What you should do
Set down word for word the lines that begin the entries and run through the line containing "Task: Navigate to the Members page". Give nothing further.

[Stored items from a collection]
================================
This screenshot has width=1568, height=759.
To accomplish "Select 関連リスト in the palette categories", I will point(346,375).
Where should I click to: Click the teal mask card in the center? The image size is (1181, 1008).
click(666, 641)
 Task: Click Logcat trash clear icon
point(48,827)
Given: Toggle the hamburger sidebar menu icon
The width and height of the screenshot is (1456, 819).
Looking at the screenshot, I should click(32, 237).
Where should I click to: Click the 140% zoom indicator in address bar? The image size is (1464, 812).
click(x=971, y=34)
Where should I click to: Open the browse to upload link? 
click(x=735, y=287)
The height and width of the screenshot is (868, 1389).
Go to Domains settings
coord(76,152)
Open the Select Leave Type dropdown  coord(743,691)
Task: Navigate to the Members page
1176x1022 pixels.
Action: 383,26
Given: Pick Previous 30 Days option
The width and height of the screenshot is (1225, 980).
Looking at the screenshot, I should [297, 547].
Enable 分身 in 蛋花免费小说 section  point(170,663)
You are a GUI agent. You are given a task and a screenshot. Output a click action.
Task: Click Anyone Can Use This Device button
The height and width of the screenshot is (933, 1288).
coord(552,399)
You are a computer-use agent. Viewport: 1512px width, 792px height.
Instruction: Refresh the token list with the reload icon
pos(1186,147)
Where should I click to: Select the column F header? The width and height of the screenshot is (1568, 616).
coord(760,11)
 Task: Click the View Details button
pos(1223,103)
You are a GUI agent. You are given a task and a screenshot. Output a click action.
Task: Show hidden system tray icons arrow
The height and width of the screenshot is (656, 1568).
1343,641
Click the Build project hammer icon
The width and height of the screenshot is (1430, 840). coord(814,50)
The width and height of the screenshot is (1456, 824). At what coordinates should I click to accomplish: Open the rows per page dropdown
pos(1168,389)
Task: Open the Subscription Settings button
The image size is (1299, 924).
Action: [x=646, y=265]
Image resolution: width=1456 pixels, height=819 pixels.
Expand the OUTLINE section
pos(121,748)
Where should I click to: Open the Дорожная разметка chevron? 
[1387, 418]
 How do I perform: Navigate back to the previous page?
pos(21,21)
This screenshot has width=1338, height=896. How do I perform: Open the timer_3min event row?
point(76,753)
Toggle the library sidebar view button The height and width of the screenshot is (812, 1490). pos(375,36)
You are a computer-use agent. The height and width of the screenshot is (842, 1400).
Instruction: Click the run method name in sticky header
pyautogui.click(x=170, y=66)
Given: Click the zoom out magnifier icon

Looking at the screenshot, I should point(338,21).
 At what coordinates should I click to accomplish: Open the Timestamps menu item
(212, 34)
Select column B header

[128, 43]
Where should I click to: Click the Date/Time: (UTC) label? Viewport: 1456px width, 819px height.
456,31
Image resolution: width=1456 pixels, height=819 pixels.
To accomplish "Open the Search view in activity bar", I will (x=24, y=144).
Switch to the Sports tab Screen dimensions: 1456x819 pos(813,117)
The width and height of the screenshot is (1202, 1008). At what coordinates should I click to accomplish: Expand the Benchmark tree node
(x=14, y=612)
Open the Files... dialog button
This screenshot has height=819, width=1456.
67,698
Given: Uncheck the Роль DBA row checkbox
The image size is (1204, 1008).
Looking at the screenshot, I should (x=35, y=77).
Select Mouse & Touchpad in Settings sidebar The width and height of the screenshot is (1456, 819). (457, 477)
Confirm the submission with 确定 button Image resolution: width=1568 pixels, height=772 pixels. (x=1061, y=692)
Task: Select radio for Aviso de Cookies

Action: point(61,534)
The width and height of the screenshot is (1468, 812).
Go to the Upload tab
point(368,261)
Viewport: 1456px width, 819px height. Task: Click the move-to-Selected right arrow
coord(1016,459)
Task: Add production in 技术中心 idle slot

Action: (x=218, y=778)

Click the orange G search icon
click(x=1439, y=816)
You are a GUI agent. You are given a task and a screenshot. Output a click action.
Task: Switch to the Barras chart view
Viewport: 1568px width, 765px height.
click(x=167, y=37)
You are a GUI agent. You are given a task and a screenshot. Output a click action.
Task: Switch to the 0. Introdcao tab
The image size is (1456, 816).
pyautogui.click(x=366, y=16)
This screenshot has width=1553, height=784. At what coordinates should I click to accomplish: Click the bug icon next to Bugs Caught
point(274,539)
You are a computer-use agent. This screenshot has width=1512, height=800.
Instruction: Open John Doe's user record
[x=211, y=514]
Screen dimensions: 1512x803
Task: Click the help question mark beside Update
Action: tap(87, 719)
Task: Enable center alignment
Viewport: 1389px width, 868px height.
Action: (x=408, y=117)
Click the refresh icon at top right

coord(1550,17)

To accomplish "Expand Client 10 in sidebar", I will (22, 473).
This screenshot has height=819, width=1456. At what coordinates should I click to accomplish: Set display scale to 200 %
================================
Completed task
This screenshot has width=1568, height=759.
To accomplish "Select 関連リスト in the palette categories", I will point(346,375).
Where should I click to: Click the teal mask card in the center? The image size is (1181, 1008).
click(666, 641)
 Task: Click Logcat trash clear icon
point(48,827)
Given: Toggle the hamburger sidebar menu icon
The width and height of the screenshot is (1456, 819).
Looking at the screenshot, I should click(32, 237).
Where should I click to: Click the 140% zoom indicator in address bar? The image size is (1464, 812).
click(x=971, y=34)
Where should I click to: Open the browse to upload link? 
click(x=735, y=287)
The height and width of the screenshot is (868, 1389).
Go to Domains settings
coord(76,152)
Open the Select Leave Type dropdown  coord(743,691)
Task: Navigate to the Members page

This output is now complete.